Die Krebsherde dieses Sonderbewusstseins waren nach Fichte die studentischen Verbindungen, Landsmannschaften und Orden, die nicht nur mit dem Trinkkomment, in dem rituelles Betrinken geregelt und erzwungen wurde, das Ziel aller Bildung untergruben. Als noch verwerflicher und zerstörerischer empfand Fichte den selbst auferlegten Zwang der Studentenkaste, alle Dinge durch hemmungslose Schlägereien mit dem Degen zu regeln.

Doch selbst als Rektor der neuen Reformuniversität Berlin gelang es ihm nicht, diese Unsitte zu unterbinden. Eine Auseinandersetzung mit Friedrich Schleiermacher, dem damaligen Dekan der theologischen Fakultät, und dem Universitätssyndikus, dem Juraprofessor Friedrich Eichhorn, um den Duellzwang führte schließlich zu Fichtes Rücktritt: Der jüdische Medizinstudent Joseph Leyser Brogi aus Posen war in Streit mit dem ebenfalls aus Posen stammenden Burschen Melzer geraten. Antisemitische Motive spielten bei dem Konflikt mit Sicherheit eine Rolle. Sogar die sich neutral gebenden Quellen schildern Brogi als »Sohn eines jüdischen Händlers von schlechten Manieren, schäbig in der Kleidung und, was selbst diejenigen, die ihm wohlwollten, nicht zu leugnen vermochten, auch von Gesinnung«. Brogi verweigerte ein von Melzer gefordertes Duell. Daraufhin lauerte dieser ihm am helllichten Tage auf dem Platz vor der Universität auf und schlug ihn mit der Hetzpeitsche. Das entsprach dem studentischen Komment. In Kindlebens Wörterbuch der Studentensprache, von dem später noch genauer die Rede sein wird, wird die Hetzpeitsche als ein quasi-juristischer Gegenstand beschrieben: »Einem die Hetzpeitsche geben ist unter den Musensöhnen die größte Prostitution, das größte Skandal, welches nicht anders als durch einen Duell ausgelöscht werden kann. Oft bekommt auch derjenige die Hetzpeitsche, der von einem herausgefordert worden ist, und sich nicht gestellt hat.«13

Brogi beklagte sich über diesen unerhörten Rückfall in übelste Zustände des Pennalismus bei Fichte, der selbst eigentlich ein Judenfeind war. Dennoch wollte der Rektor – ganz im Sinne seiner Eröffnungsrede – gegen solches Mobbing, wie wir heute sagen würden, einschreiten. Er empfahl, den Fall vor den Senat der Universität bringen. Damit wollte er die nicht studentische akademische Gerichtsbarkeit stärken. Doch Schleiermacher und der Syndikus bremsten Fichte aus. Die Affäre gelangte vor eines der berüchtigten studentischen Ehrengerichte. Dort wurde Melzer eine vergleichsweise milde Karzerstrafe von vier Wochen auferlegt – und dem eigentlichen Opfer Brogi genau dieselbe Zeit.

- **DATENAUSZUG**:
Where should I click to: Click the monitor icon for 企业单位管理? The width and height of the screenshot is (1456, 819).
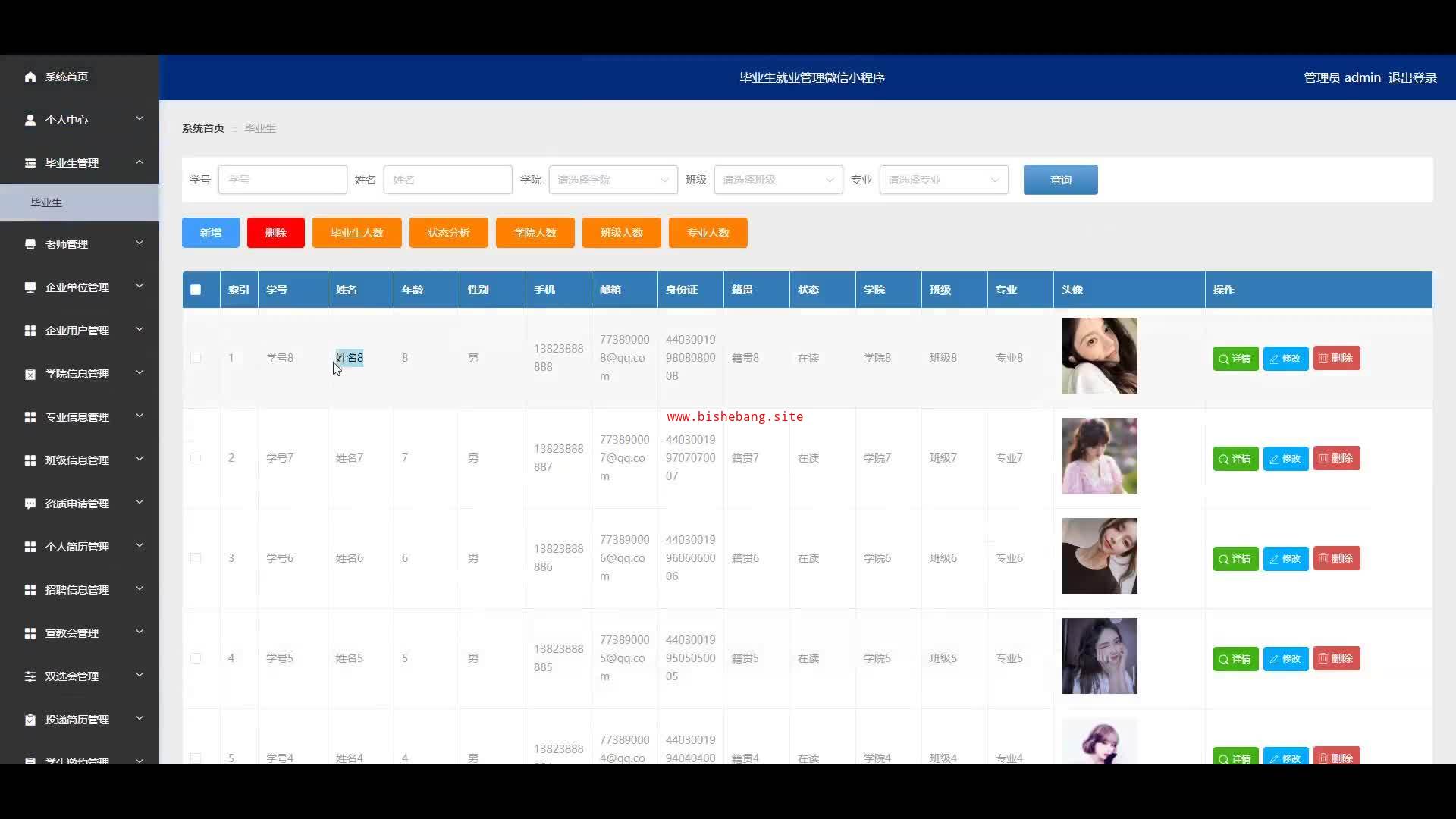click(x=30, y=287)
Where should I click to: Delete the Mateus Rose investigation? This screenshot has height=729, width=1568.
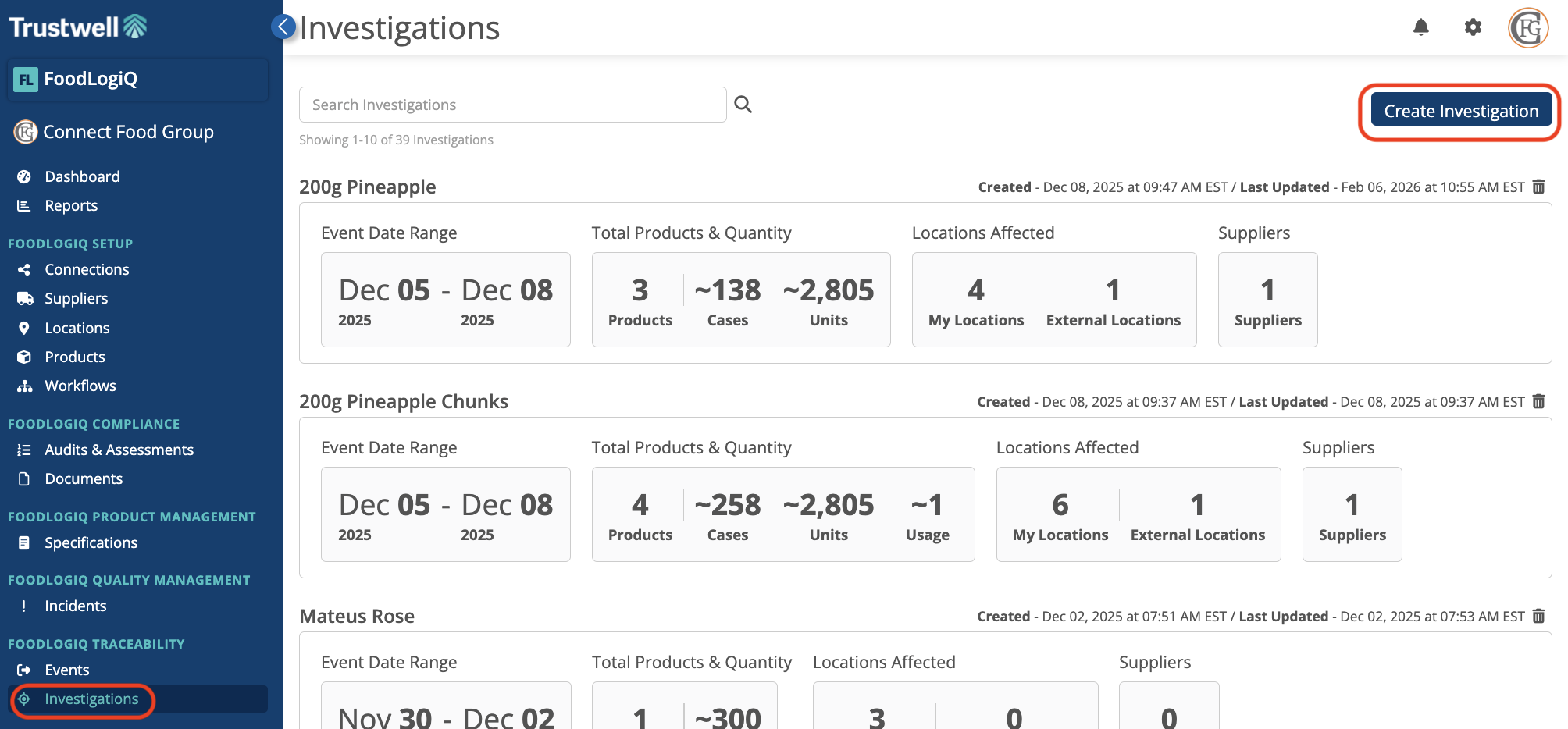(1538, 616)
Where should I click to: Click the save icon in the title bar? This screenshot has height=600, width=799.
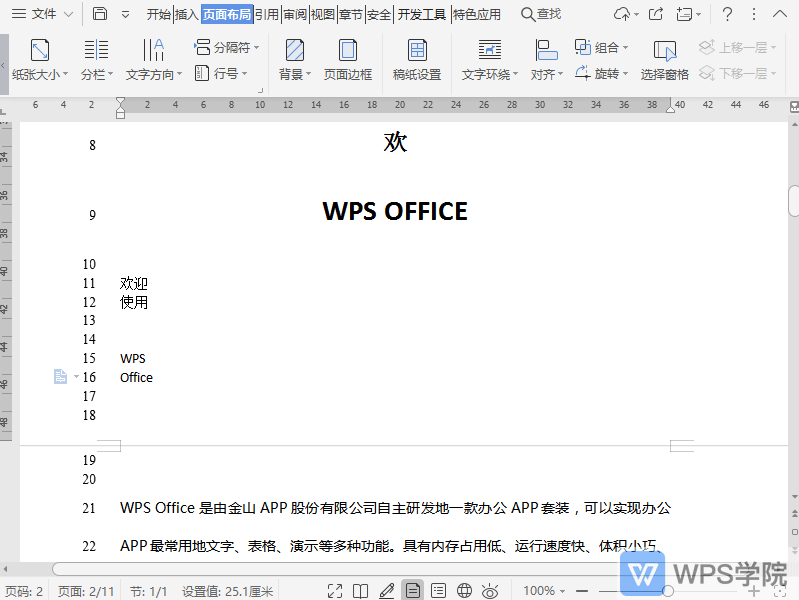pyautogui.click(x=100, y=14)
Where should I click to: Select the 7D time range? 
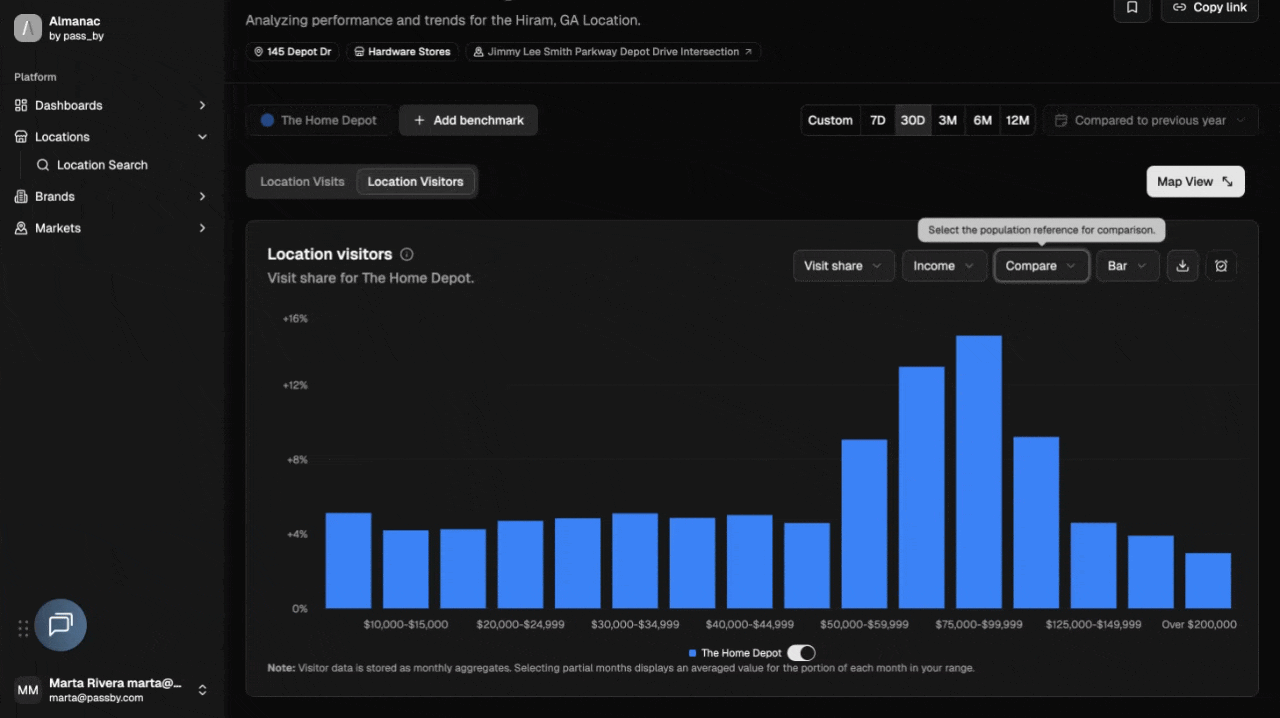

- **ARBEITSAUFTRAG**: Schreibe aus dem Text über Fichte und die studentischen Duelle die Passage von „Die Krebsherde dieses“ bis einschließlich „Degen zu regeln.“ wortgetreu ab. Die Zeilen haben hiermit nichts zu tun.

- **LÖSUNG**:
Die Krebsherde dieses Sonderbewusstseins waren nach Fichte die studentischen Verbindungen, Landsmannschaften und Orden, die nicht nur mit dem Trinkkomment, in dem rituelles Betrinken geregelt und erzwungen wurde, das Ziel aller Bildung untergruben. Als noch verwerflicher und zerstörerischer empfand Fichte den selbst auferlegten Zwang der Studentenkaste, alle Dinge durch hemmungslose Schlägereien mit dem Degen zu regeln.